Saturday, March 22, 2025

A Radical Idea to Save Shabbat

I think weekly Friday night Shabbat services are no longer the best model for the 21st century liberal American synagogue.

The honest truth is: in many communities, Friday night Shabbat services are the part of the week in which the congregation is least engaged in the synagogue. At Temple Beth Shalom (450 households; likely 1200+ people), if we are not having a special event, we are likely to see only around 15 people. I understand the argument that “the service was meaningful to those who attended.” But 15 people out of 1200+ is not robust synagogue engagement.

Instead of weekly Friday night Shabbat services, I’d propose: 

(1) Weekly 20-minute Kaddish ritual. Most of the people who come (to TBS, at least) on any given Friday evening are there to say Kaddish. Given this, we should do it as well as we can! Instead of 57 minutes of Shabbat, and 3 minutes of Kaddish, what if we built a brief, focused, weekly Kaddish ritual. Mourners would continue to get a personalized invitation when their loved one’s yahrzeit is approaching. We’d stand in a semicircle in front of the ark. We’d read poems, sing songs, have each person say the name of their loved one and share a brief remembrance, and offer the Mourner’s Kaddish together. If we did it well, my guess is that we’d see even higher participation among mourners than we currently do – knowing that the experience has been designed specifically with them in mind.

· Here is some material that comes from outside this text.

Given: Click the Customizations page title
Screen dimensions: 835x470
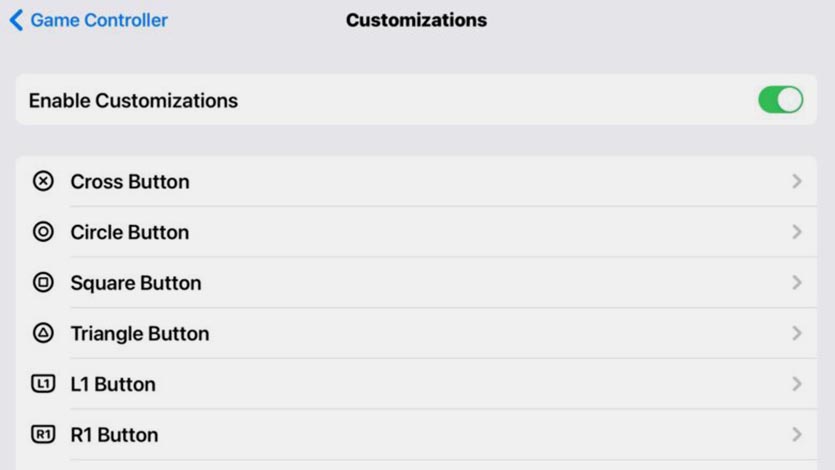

(2) Monthly, home-based, small-group Shabbat dinners. If we had only a 20-minute Kaddish ritual each week instead of a full service, this would free up resources to engage a wider swath of the congregation on Friday evenings. Imagine if every household in the congregation was invited to be part of a cohort with 5-10 other families. Each cohort would meet once a month in one another’s homes for Shabbat dinner and lively conversation. Meals would be potluck. Each month, a collection of short articles, essays, stories, and poems would be compiled and circulated to all the cohorts, as food-for-thought for the dinner table conversation. We could train congregants to be conversation facilitators. If we staggered the dinners so that they don’t all fall on the same week, the clergy could rotate among them from week to week. The meal would be ritualized – with Shabbat blessings, and with each family invited to share one thing that is happening in their lives. Over the course of the year(s), members of each cohort would feel a deep sense of belonging with one another.

(3) Monthly, community-wide Shabbat service. Once a month, all of the cohorts would come together at the synagogue for a celebratory, community-wide Shabbat service. Because it is happening only once a month, this service would be more intentionally and artfully crafted than a typical weekly service: with uplifting music, a smart and beautiful sermon, and roles for congregants to speak, sing, and chant Torah.

Doing this would allow us to: broaden engagement; deepen belonging; and do things well, not right.